The two types of training I am going to discuss today are aerobic, and anaerobic. It is important to know the difference between these two types of training. The first type is aerobic which ‘occurs with the use of oxygen, or requiring oxygen’ (Hatfield, 2018, p.
108). The second one is anaerobic which is the opposite of aerobic and it ‘occurs without the use of oxygen’ (Hatfield, 2018, p. 109). When you are performing an exercise it is either aerobic, or anaerobic training your body is experiencing.
Your cardiovascular system is at work during aerobic exercises as this typically involves exercises on a ‘treadmill, stepper, or a bike’ (Hatfield, 2018, p. 108).
When you are at a steady pace the slow twitch muscle fibers in the body come into play during the aerobic exercises.

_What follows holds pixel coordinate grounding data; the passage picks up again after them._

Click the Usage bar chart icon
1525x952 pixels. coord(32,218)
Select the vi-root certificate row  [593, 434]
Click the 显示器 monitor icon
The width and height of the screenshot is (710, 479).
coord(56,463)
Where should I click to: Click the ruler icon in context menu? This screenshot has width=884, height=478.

This is a contrast to the response to anaerobic training as this type of training ‘greatly increases the body’s functional capacity for development of explosive strength and maximization of short-term energy systems’ (Hatfield, 2018, p. 109). This is when the fast twitch muscle fibers come into play. The heart rate during these two types of training have similarities as they both average for a ‘conditioned person of 60 bpm or less’ (Hatfield, 2018, p. 49). If you fall into the deconditioned category with no exercise you ‘may have a resting heart rate of about 80 bpm or more’ (Hatfield, 2018, p. 49).

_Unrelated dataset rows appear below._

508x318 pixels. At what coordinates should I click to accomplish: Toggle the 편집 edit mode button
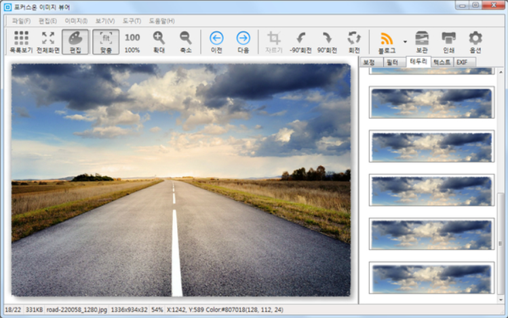pyautogui.click(x=76, y=41)
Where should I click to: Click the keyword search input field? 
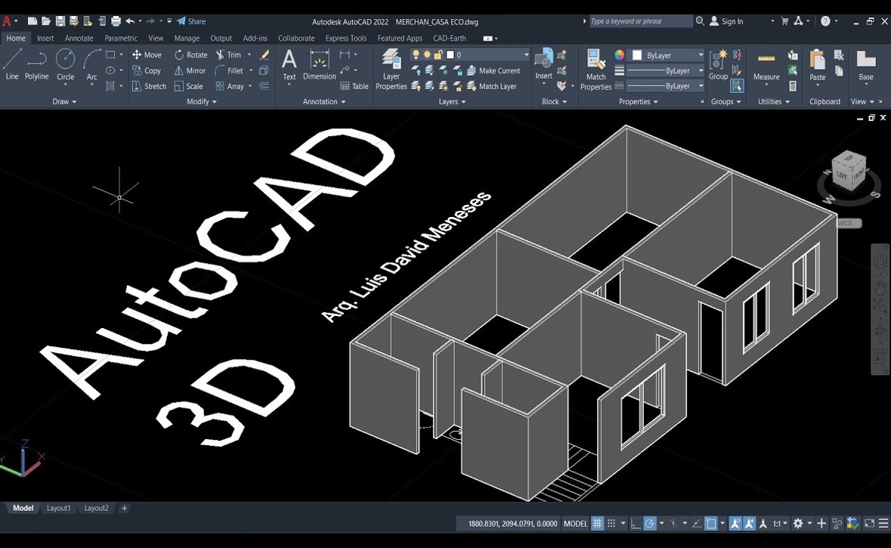(639, 21)
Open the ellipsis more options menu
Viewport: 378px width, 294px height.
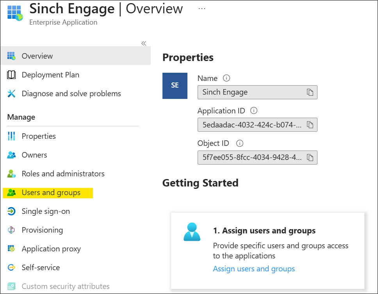tap(202, 9)
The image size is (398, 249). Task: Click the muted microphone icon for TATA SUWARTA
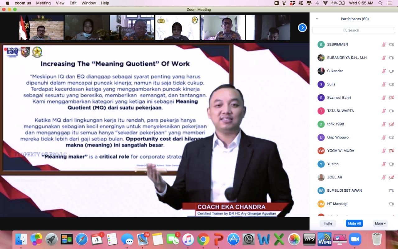[x=384, y=111]
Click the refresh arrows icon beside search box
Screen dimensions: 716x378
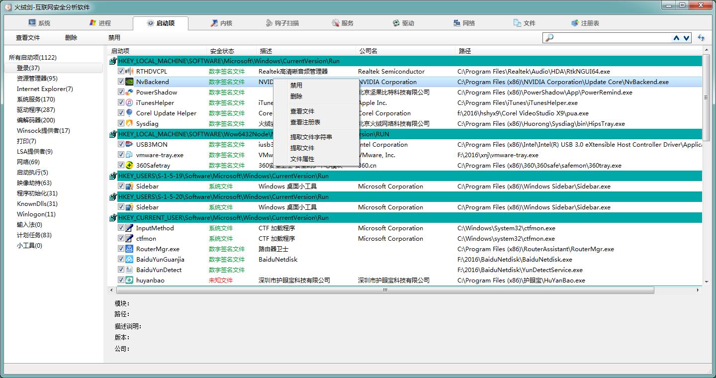point(701,38)
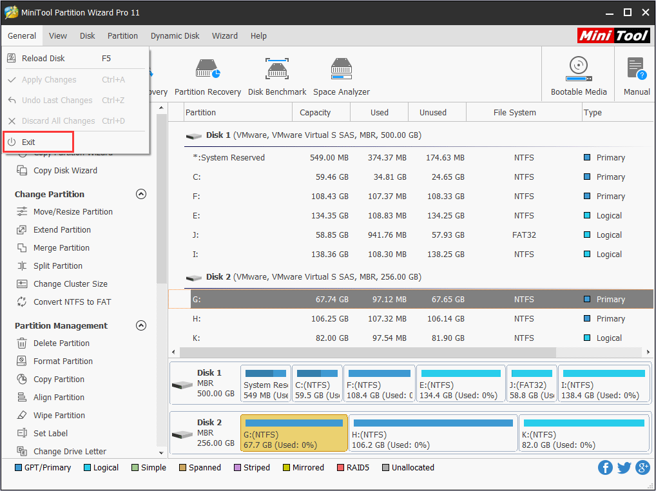This screenshot has width=656, height=491.
Task: Collapse the Change Partition section
Action: pyautogui.click(x=141, y=194)
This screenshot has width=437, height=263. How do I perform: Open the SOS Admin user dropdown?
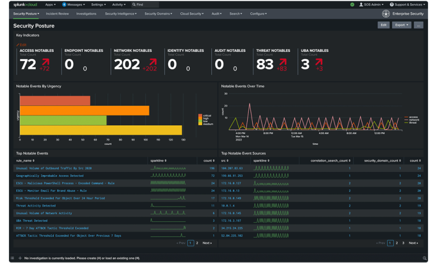(371, 4)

The adaptations the body undergoes over time for aerobic training include an ‘increase in the size and number of mitochondria and greater myoglobin content, the aerobic capacity of the muscle tissue is then enhanced’ (Hatfield, 2018, p. 108). So when this occurs the muscles fibers are able to ‘boost the fat burning capabilities’ (Hatfield, 2018, p. 108). When you look at the adaptations of anaerobic exercises you can see how the fast-twitch muscle fibers begin to grow in their size and ‘an increased tolerance to higher levels of blood lactate, increase in enzymes of glucose breakdown and an increase in muscle resting levels of ATP, CP, creatine, and glycogen content’ (Hatfield, 2018, p. 109).

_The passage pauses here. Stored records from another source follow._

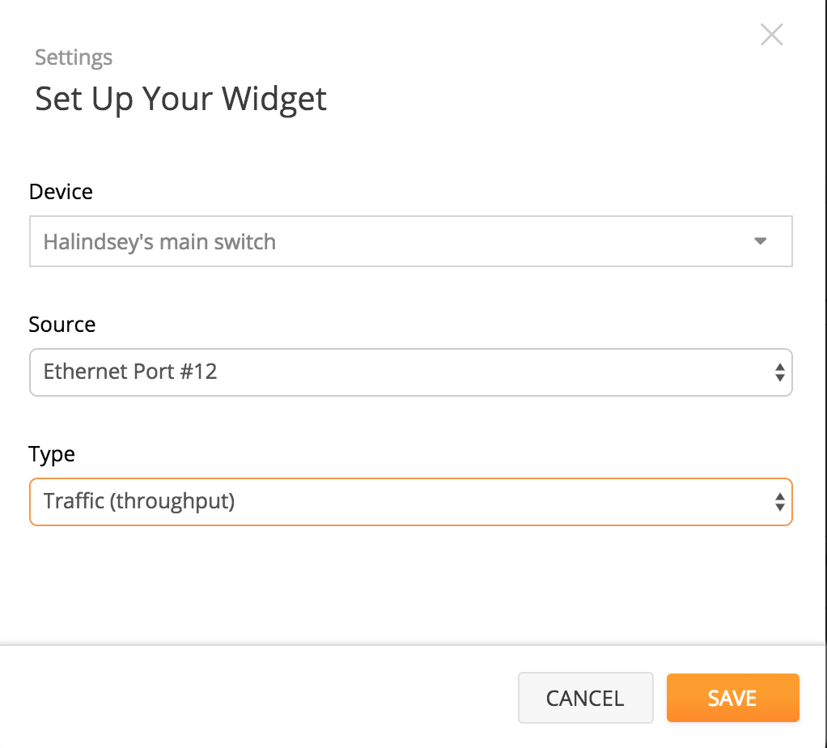
Task: Click the Settings breadcrumb text
Action: (x=74, y=58)
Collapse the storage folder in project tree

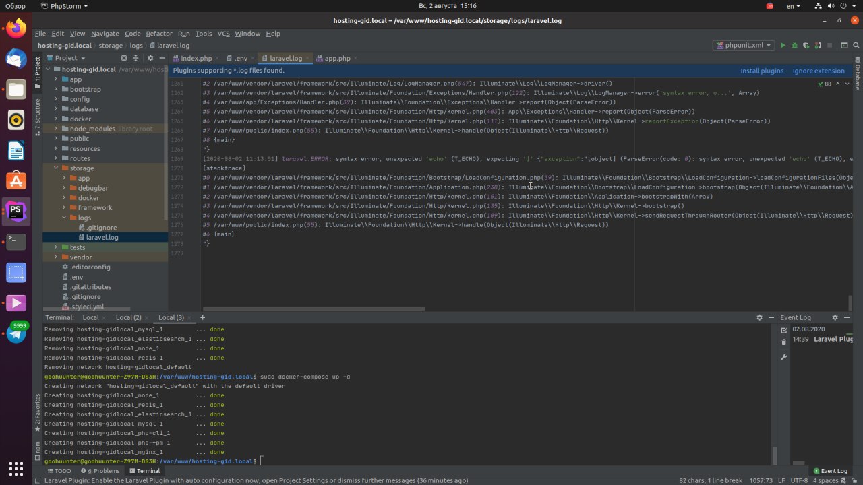pyautogui.click(x=55, y=168)
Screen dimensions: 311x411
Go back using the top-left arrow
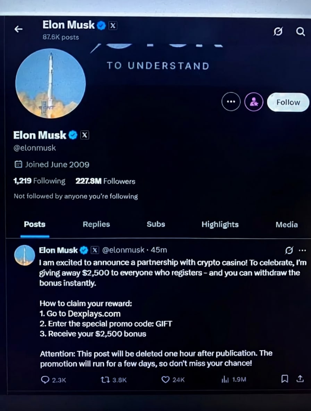18,30

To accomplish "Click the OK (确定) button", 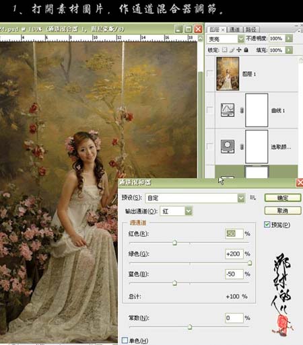I will point(283,198).
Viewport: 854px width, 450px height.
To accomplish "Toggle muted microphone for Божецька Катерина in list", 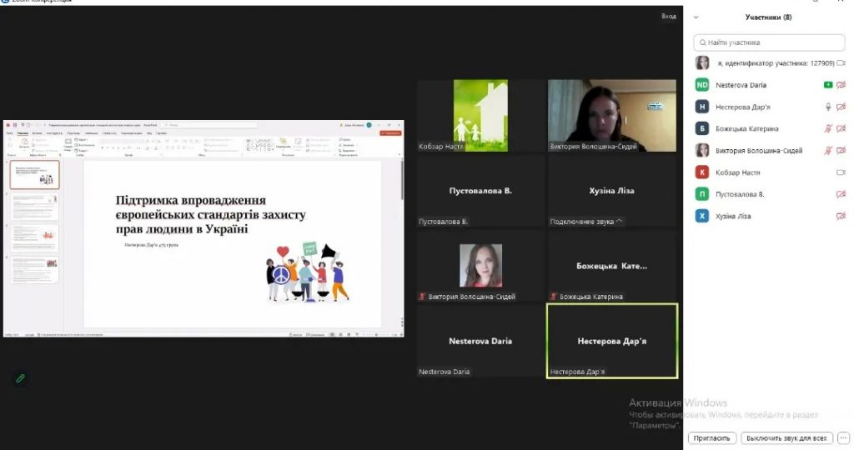I will click(x=827, y=128).
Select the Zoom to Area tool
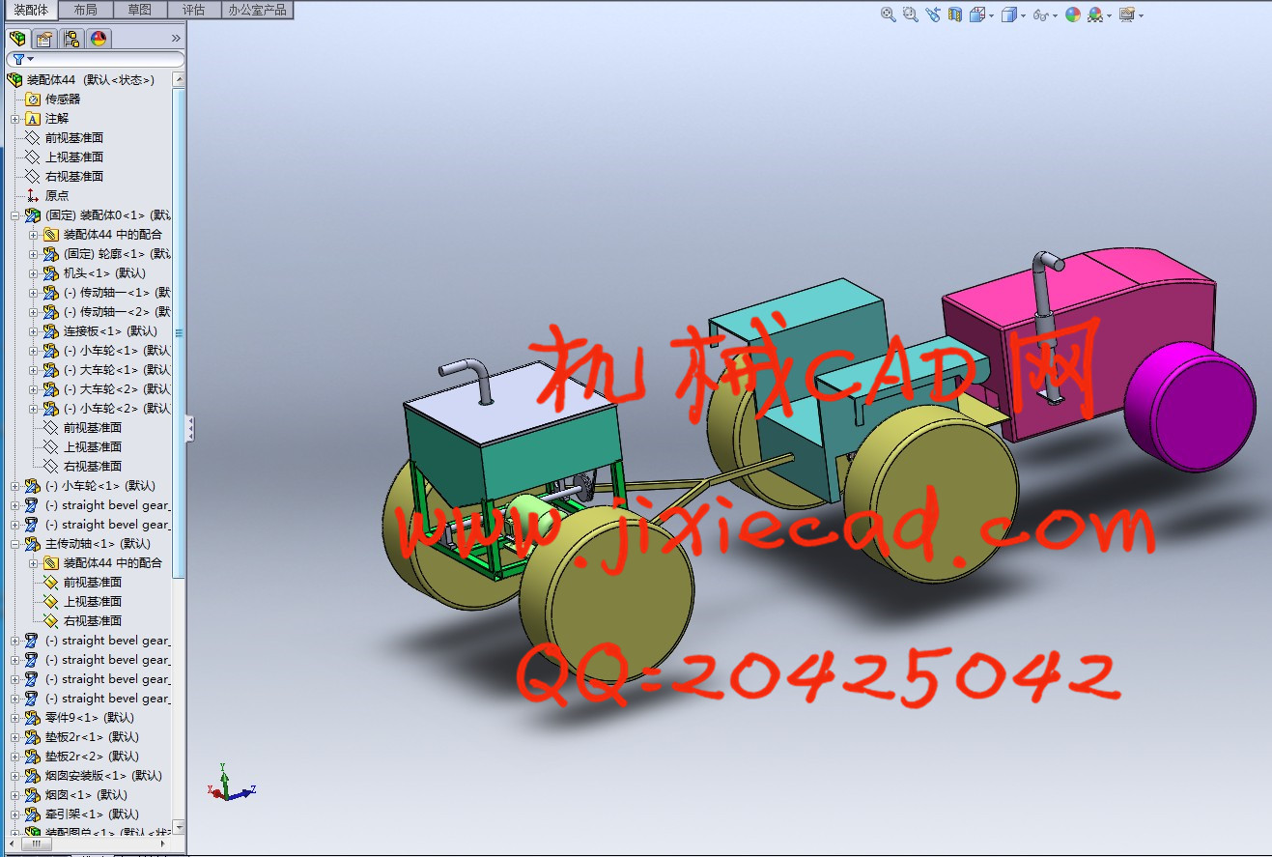This screenshot has height=857, width=1272. (x=910, y=14)
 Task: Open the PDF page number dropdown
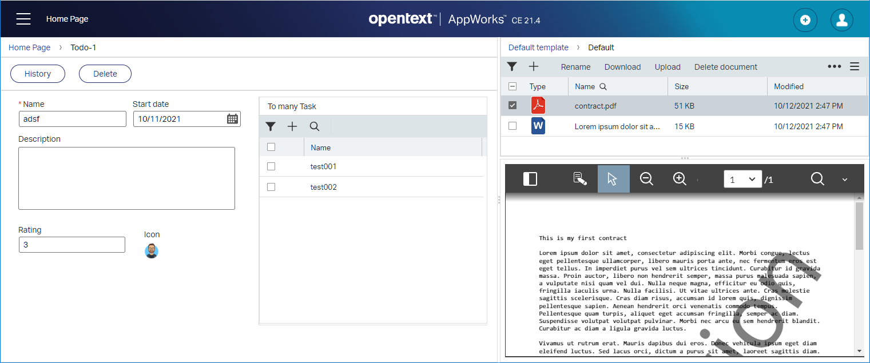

As a future personal trainer it will be important to have an understanding of aerobic, and anaerobic training for my clients. I will help educate them on the differences and utilize the formula that is presented on page 49 of the text between a conditioned person, and a deconditioned person. This helped me get a more accurate idea of where I was when I started my training years ago as it made me see the extra work my heart was beating as a deconditioned person. I will help my clients see that the two types of training go more hand and hand as you can incorporate exercises that fulfill both types and get the results you desire. I will explain the health benefits of how your cardiovascular system is strengthened with these training types.
Aerobic exercises can help ‘relieve stress, lower the risk of heart disease, slow the aging process, improve the quality of sleep, and improve mental sharpness’ (Hatfield, 2018, p. 304). I will also educate my clients on the effects of overtraining and how you must listen to your body when you are exercising. My trainer I had would make me stop even when I wanted to keep on going as she felt that I was pushing myself way too hard during anaerobic strength training. I was pushing a sled with a lot of weight on it, and my foot slipped at one point. I wanted to keep going, but my trainer could see that I was exhausted and I wasn’t listening to my body. So it is important to listen to your trainer as we are the ones who are supposed to look for signs like this to help keep our clients accountable as well. I found it was so easy to focus while in the training zone that I would ignore the fatigue I was feeling.